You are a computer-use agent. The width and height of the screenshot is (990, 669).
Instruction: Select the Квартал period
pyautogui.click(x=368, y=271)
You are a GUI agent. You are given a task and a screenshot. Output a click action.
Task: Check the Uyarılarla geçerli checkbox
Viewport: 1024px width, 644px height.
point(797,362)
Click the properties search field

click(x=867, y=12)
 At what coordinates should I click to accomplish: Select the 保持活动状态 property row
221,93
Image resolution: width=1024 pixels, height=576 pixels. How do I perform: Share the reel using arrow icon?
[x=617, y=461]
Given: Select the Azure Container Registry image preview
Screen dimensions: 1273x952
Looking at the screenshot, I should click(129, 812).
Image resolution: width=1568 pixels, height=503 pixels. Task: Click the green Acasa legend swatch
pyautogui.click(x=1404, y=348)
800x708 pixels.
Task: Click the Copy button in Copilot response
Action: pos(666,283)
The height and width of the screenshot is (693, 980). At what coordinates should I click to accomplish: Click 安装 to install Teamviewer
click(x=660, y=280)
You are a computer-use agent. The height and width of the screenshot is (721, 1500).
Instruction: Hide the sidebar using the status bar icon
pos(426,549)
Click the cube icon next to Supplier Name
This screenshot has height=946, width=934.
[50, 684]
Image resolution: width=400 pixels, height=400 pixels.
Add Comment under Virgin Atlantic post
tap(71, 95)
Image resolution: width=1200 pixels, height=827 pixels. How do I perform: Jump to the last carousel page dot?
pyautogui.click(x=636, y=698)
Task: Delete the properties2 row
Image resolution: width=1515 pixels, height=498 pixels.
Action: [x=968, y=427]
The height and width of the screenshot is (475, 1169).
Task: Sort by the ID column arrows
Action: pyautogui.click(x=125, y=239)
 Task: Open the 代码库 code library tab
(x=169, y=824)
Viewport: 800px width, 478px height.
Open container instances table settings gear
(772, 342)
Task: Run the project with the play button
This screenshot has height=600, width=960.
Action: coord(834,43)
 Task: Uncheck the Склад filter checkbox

================

▶ [Task description] With nothing added or dropped, write out the listing again.

▶ [Answer section]
You are a computer-use agent. The width and height of the screenshot is (990, 669).
Instruction: Select the Квартал period
pyautogui.click(x=368, y=271)
You are a GUI agent. You are given a task and a screenshot. Output a click action.
Task: Check the Uyarılarla geçerli checkbox
Viewport: 1024px width, 644px height.
point(797,362)
Click the properties search field

click(x=867, y=12)
 At what coordinates should I click to accomplish: Select the 保持活动状态 property row
221,93
Image resolution: width=1024 pixels, height=576 pixels. How do I perform: Share the reel using arrow icon?
[x=617, y=461]
Given: Select the Azure Container Registry image preview
Screen dimensions: 1273x952
Looking at the screenshot, I should click(129, 812).
Image resolution: width=1568 pixels, height=503 pixels. Task: Click the green Acasa legend swatch
pyautogui.click(x=1404, y=348)
800x708 pixels.
Task: Click the Copy button in Copilot response
Action: pos(666,283)
The height and width of the screenshot is (693, 980). At what coordinates should I click to accomplish: Click 安装 to install Teamviewer
click(x=660, y=280)
You are a computer-use agent. The height and width of the screenshot is (721, 1500).
Instruction: Hide the sidebar using the status bar icon
pos(426,549)
Click the cube icon next to Supplier Name
This screenshot has height=946, width=934.
[50, 684]
Image resolution: width=400 pixels, height=400 pixels.
Add Comment under Virgin Atlantic post
tap(71, 95)
Image resolution: width=1200 pixels, height=827 pixels. How do I perform: Jump to the last carousel page dot?
pyautogui.click(x=636, y=698)
Task: Delete the properties2 row
Image resolution: width=1515 pixels, height=498 pixels.
Action: [x=968, y=427]
The height and width of the screenshot is (475, 1169).
Task: Sort by the ID column arrows
Action: pyautogui.click(x=125, y=239)
 Task: Open the 代码库 code library tab
(x=169, y=824)
Viewport: 800px width, 478px height.
Open container instances table settings gear
(772, 342)
Task: Run the project with the play button
This screenshot has height=600, width=960.
Action: coord(834,43)
 Task: Uncheck the Склад filter checkbox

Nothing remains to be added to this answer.